TASK TO COMPLETE =>
Everything from the line with "The image size is (1456, 819)." to the end of the data below, both lines included, should be transcribed exactly; please omit the pictures.
-.-.-
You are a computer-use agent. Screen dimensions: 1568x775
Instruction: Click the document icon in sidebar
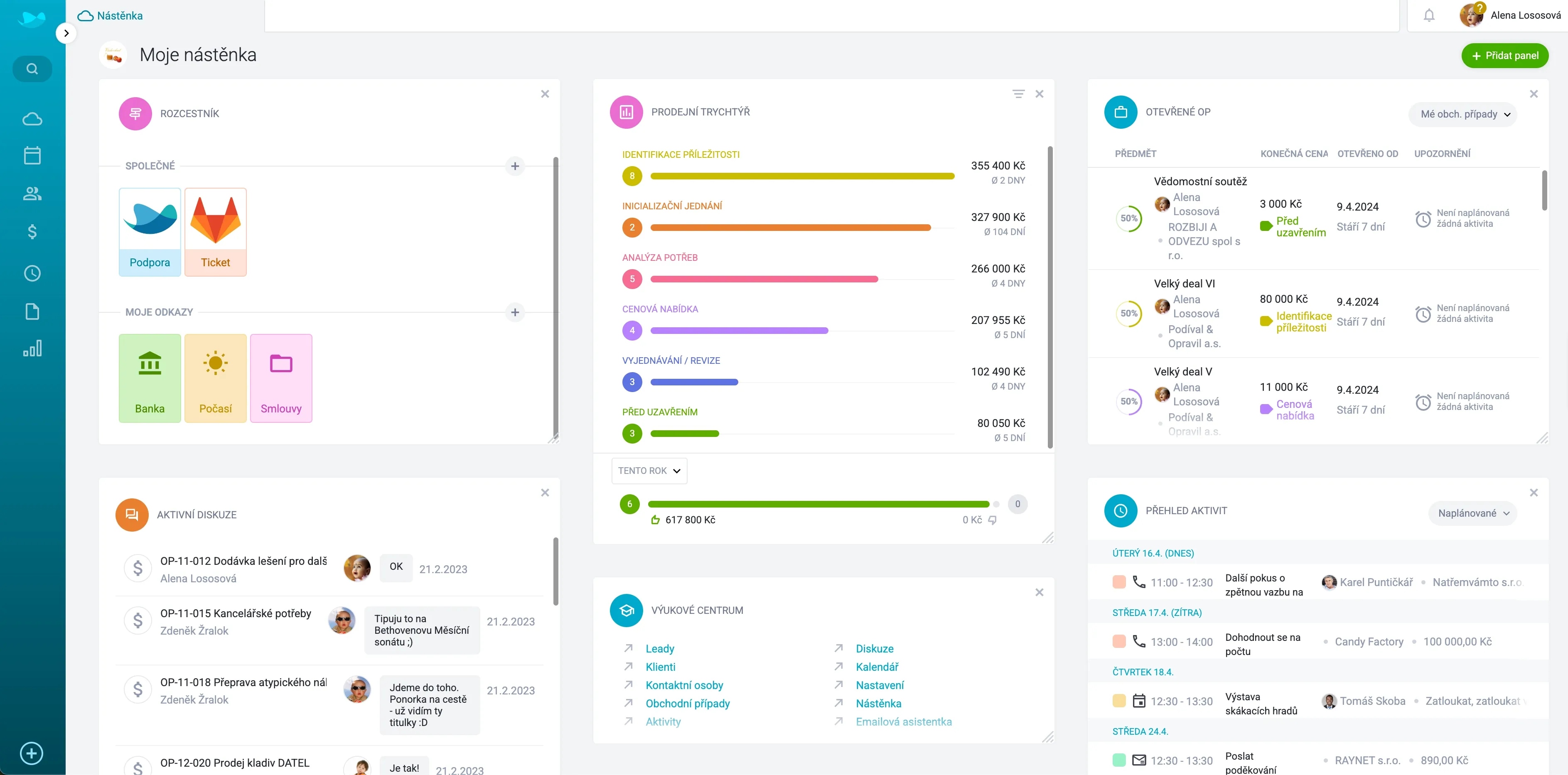tap(32, 311)
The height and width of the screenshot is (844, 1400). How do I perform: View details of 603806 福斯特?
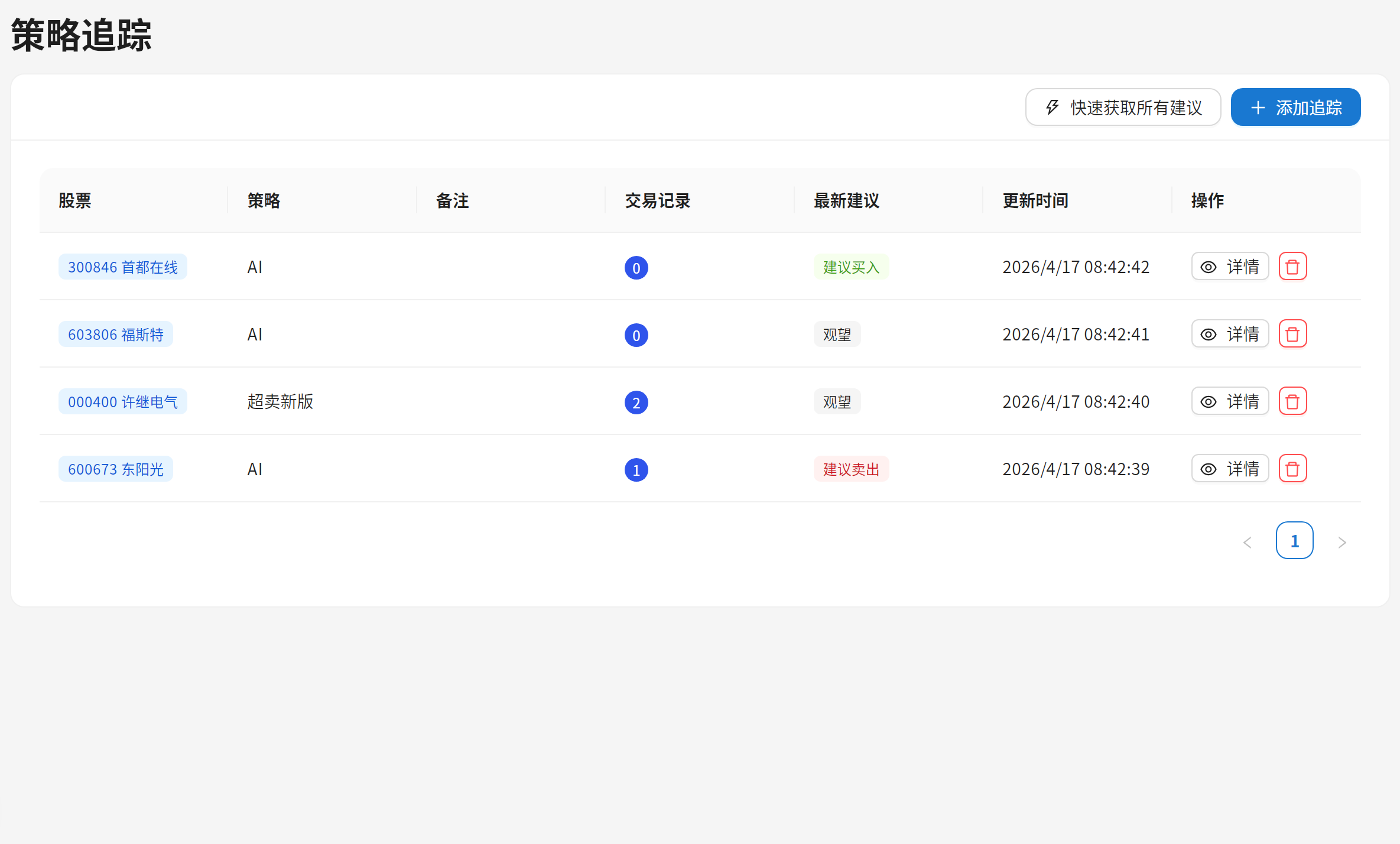1230,334
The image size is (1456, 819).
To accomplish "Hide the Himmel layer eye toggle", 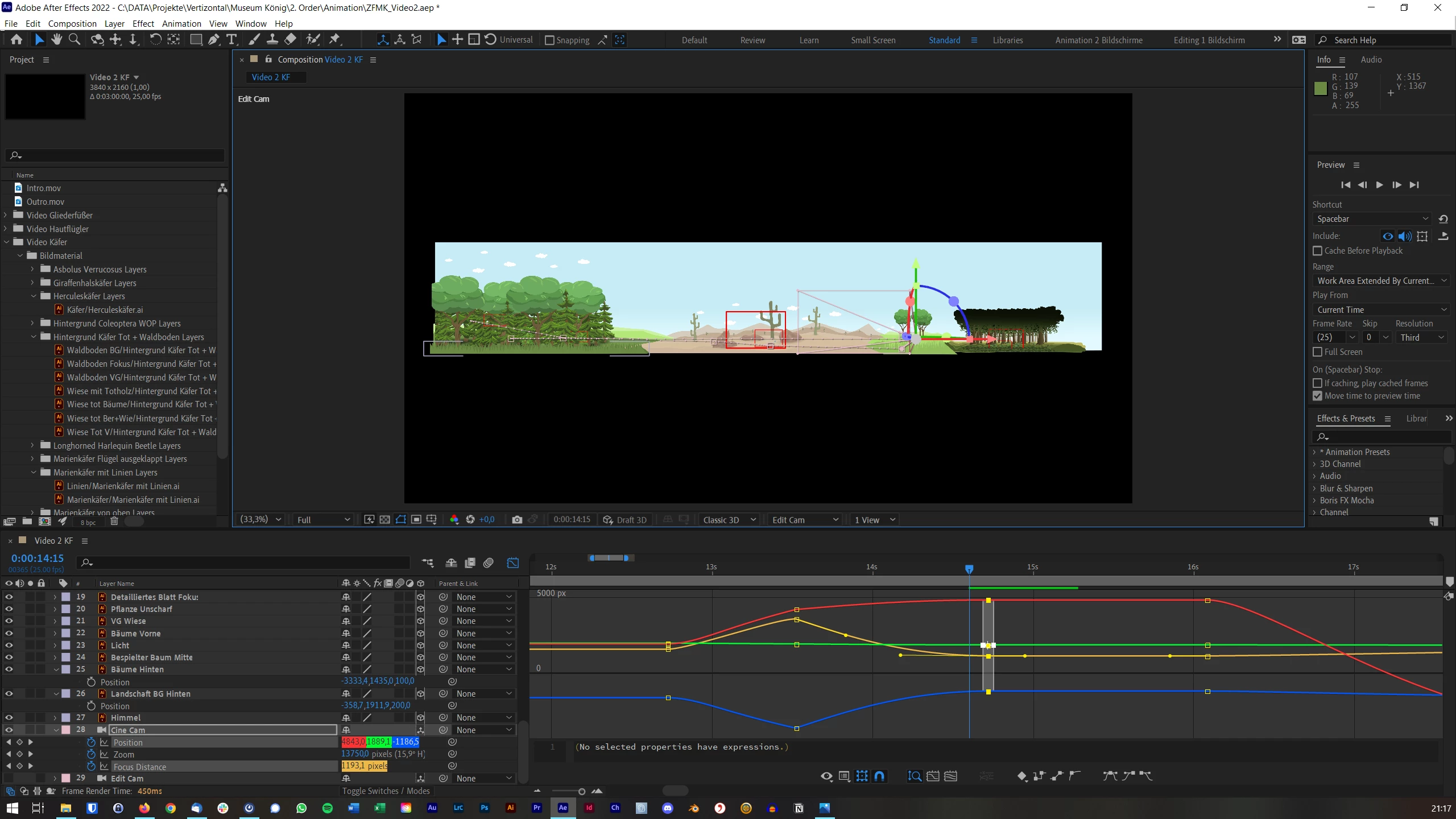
-.-.-
SOLVED EXERCISE =>
The image size is (1456, 819).
To accomplish "Hide the Himmel layer eye toggle", 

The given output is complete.